Forbes Article Highlights Lehigh Valley’s Thriving Manufacturing Sector

By Colin McEvoy on July 18, 2019

Today, there are about 680 manufacturers in the Lehigh Valley with about 32,000 employees making everything from Mack Trucks (pictured) to medical supplies and devices, and much more. (Photo by Marco Calderon)

Mack Trucks was one of several Lehigh Valley manufacturers highlighted in the Forbes article. (archive photo by Marco Calderon)

Those of us who work and live in the Lehigh Valley know that manufacturing is not a thing of the past. The Lehigh Valley Economic Development Corporation (LVEDC) has long worked to spread that message outside the region in no uncertain terms: “Hey, world, we still make stuff here!”

And the world is getting the message. A recent article in Forbes, one of the nation’s leading business magazines, details the rejuvenation of Lehigh Valley’s manufacturing sector following the closure of Bethlehem Steel, and the region’s evolution into a more balanced, diversified economy.

LVEDC worked closely with Forbes reporter Jim Vinoski as he worked on the story, which first ran on the magazine’s website on July 16. LVEDC President & CEO Don Cunningham is quoted extensively, and several Lehigh Valley manufacturers are featured, including Martin Guitar, Mack Trucks, Victaulic, and OraSure Technologies.

In the story, Cunningham speaks about the cultural heritage of manufacturing in the Lehigh Valley, the strong engineering programs in the region’s higher education institutions, and the fact that 33 percent of U.S. consumers are within an eight-hour truck drive.

“In 2017 we went over $40 billion for our local GDP for the first time – the GDP is higher today than when we had steel,” Cunningham said in the story. “Manufacturing is now third largest for numbers of jobs, and second largest for output for Lehigh Valley. We’ve got 680 different manufacturers across two counties.”

LVEDC has been heavily focused on efforts to attract and retain employees in the manufacturing sector and other industries in the Lehigh Valley.

Below is a brief excrept of the Forbes story, which ran with the headline “Pennsylvania’s Lehigh Valley Bounces Back From Big Steel’s Departure.” Click here to read the full story.

When the old headquarters tower for Bethlehem Steel was demolished in May, many news stories portrayed it as just another piece in a long line of bad news for Pennsylvania industry. After all, it was the final chapter of a company that at one time was the second largest steel producer in the country, and an economic mainstay for the Bethlehem area.

But to the people there in the Lehigh Valley, which encompasses the cities of Bethlehem, Easton and Allentown, it was just a sensible next step in the revitalization of manufacturing in their region that’s been going on for many years.

The loss of that key industry was definitely tough for the area. “The Bethlehem Steel operation here locally closed in 1998,” said Don Cunningham, President and CEO of the Lehigh Valley Economic Development Corporation (LVEDC), and former mayor of Bethlehem. (Bethlehem Steel’s coke works were the last part of the plant to close. The blast furnaces had shut down in 1995, and the combination mill in 1997.) “The site represents 25% of our taxable land mass. It’s the largest single-owner brownfield site in the U.S.”
——————————
__What to do__
#1 Answer these questions from the article on Lehigh Valley manufacturing:
(a) About how many people do the Lehigh Valley's manufacturers employ?
(b) On what date did the Forbes story first appear on the magazine's website?
(c) In what year did Bethlehem Steel's blast furnaces shut down?
#2 Reproduce the article on Lehigh Valley manufacturing from "Below is a brief" to "for many years.".
The material has no part in this exercise.

__Dataset excerpt__
——————————
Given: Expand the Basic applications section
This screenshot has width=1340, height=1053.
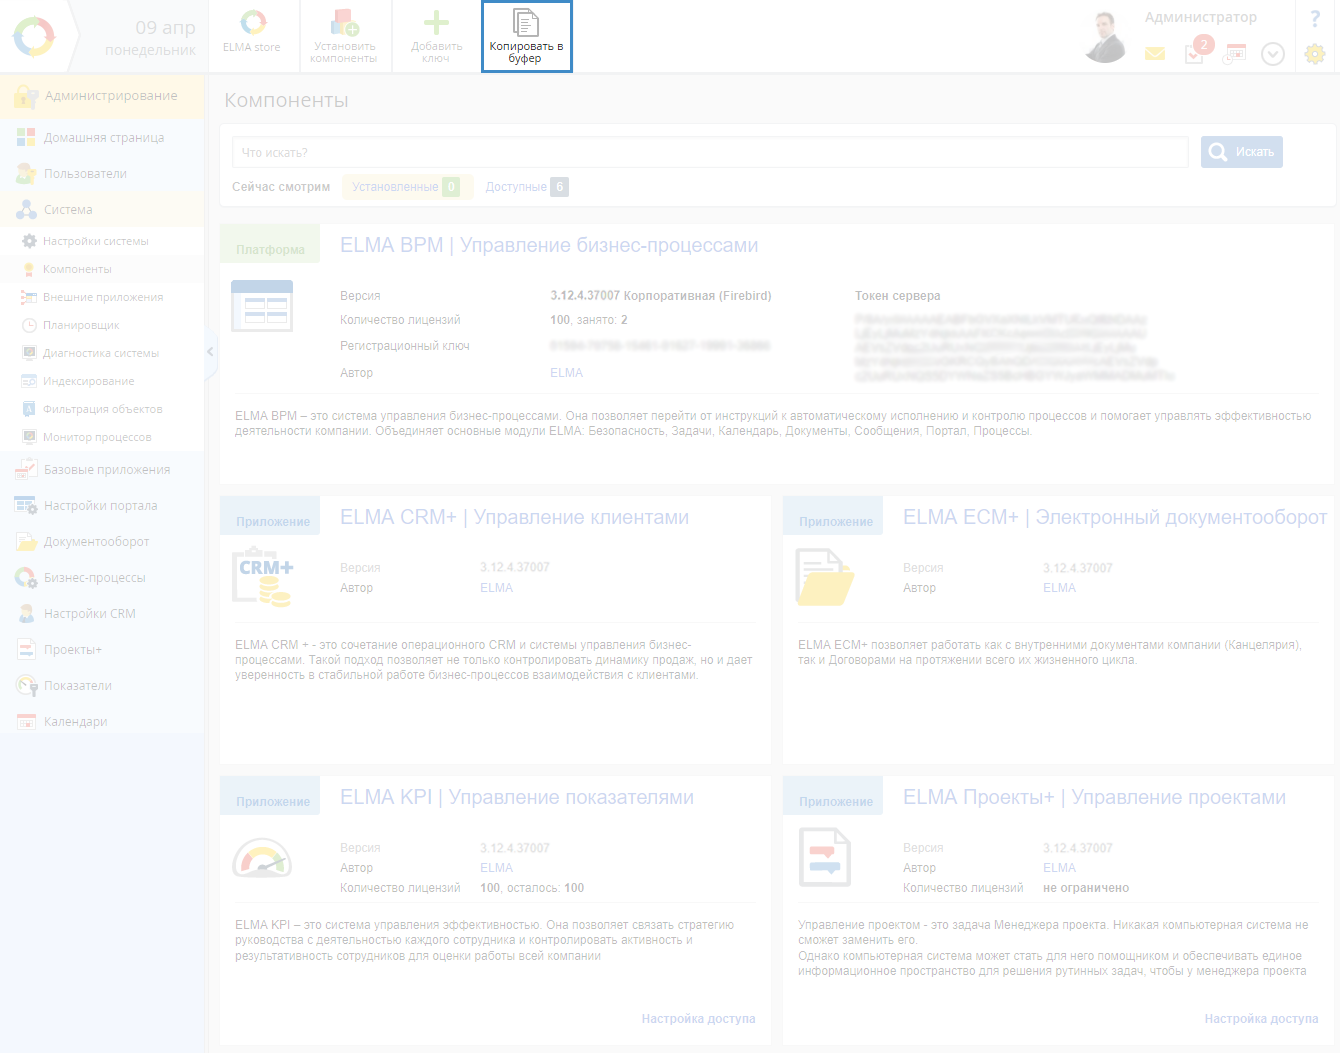Looking at the screenshot, I should tap(106, 470).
——————————
__Answers by item__
#1
(a) About 32,000
(b) July 16
(c) 1995

#2
Below is a brief excrept of the Forbes story, which ran with the headline “Pennsylvania’s Lehigh Valley Bounces Back From Big Steel’s Departure.” Click here to read the full story.

When the old headquarters tower for Bethlehem Steel was demolished in May, many news stories portrayed it as just another piece in a long line of bad news for Pennsylvania industry. After all, it was the final chapter of a company that at one time was the second largest steel producer in the country, and an economic mainstay for the Bethlehem area.

But to the people there in the Lehigh Valley, which encompasses the cities of Bethlehem, Easton and Allentown, it was just a sensible next step in the revitalization of manufacturing in their region that’s been going on for many years.